On the deepest level, the high-tech dominance achieved by US power, so vividly expressed in the pride associated with “zero casualties” in the 1999 NATO war over Kosovo, is giving to the peoples of the world a similar kind of choice between poverty and subjugation, on the one hand, and vindictive violence, on the other.
Is our civil society robust enough to deliver a just response in some effective form? We cannot know, but we must try, especially if we value the benefits of discussion and debate as integral to the health of democracy. Such an imperative seems particularly urgent because of the vacuum at the top. There has been, in these terrible days of grieving for what has been lost, no indication of the sort of political, moral and spiritual imagination that might begin to help us better cope with this catastrophe.
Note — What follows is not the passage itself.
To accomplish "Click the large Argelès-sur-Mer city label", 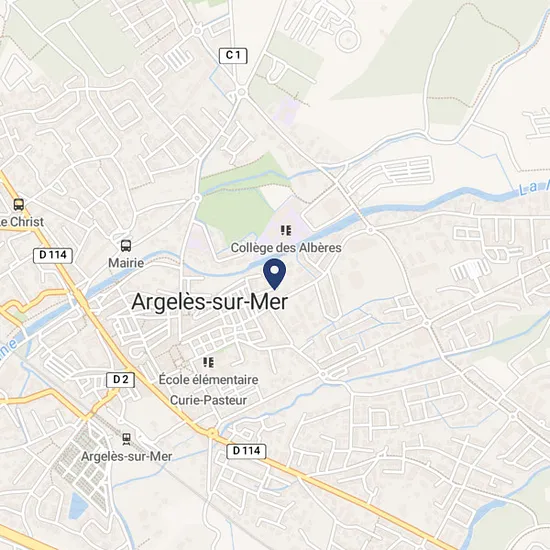I will [x=209, y=302].
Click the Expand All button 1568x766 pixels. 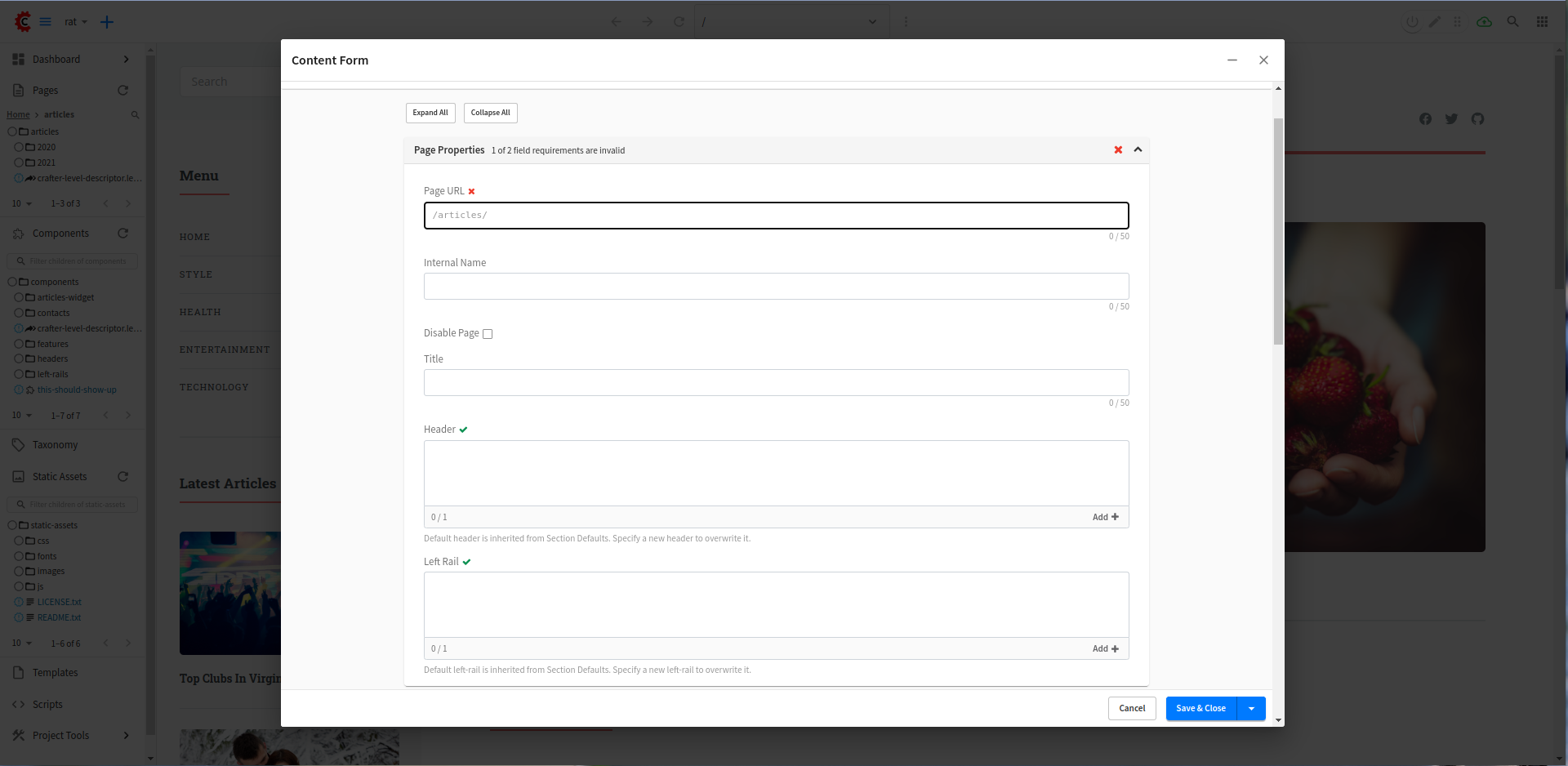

We should not fool ourselves by blaming George W. Bush or Republicans. The Democratic Party and its leaders have shown no willingness or capacity to think any differently about what has occurred and what to do about it. Mainstream TV has apparently seen its role as a war-mobilizing and patrioteering mechanism, with no interest in including alternative voices and interpretations. The same tired icons of the establishment have been awakened once more to do the journeyman work of constructing a national consensus in favor of all-out war, a recipe for spreading chaos around the world and bringing discredit to ourselves.
We are poised on the brink of a global, intercivilizational war without battlefields and borders, a war seemingly declared against the enigmatic and elusive, solitary figure of Osama bin Laden, stalking remote mountainous Afghanistan while masterminding a holy war against a mighty superpower. To the extent that this portrayal is accurate it underscores the collapse of a world order based on relations among sovereign territorial states. But it also suggests that the idea of national security in a world of states is obsolete, and that the only viable security is what is being called these days “human security.” Yet the news has not reached Washington, or for that matter the other capitals of the world. Instead there is the conviction that missile defense shields, space weaponry and grand antiterrorist coalitions can keep the barbarians at bay. In fact, this conviction has turned into a frenzy in the aftermath of the attacks, giving us reason to fear the response almost as much as the initial, traumatizing provocations. As the sun sets on a world of states, its militarism appears ready to burn more brightly than ever.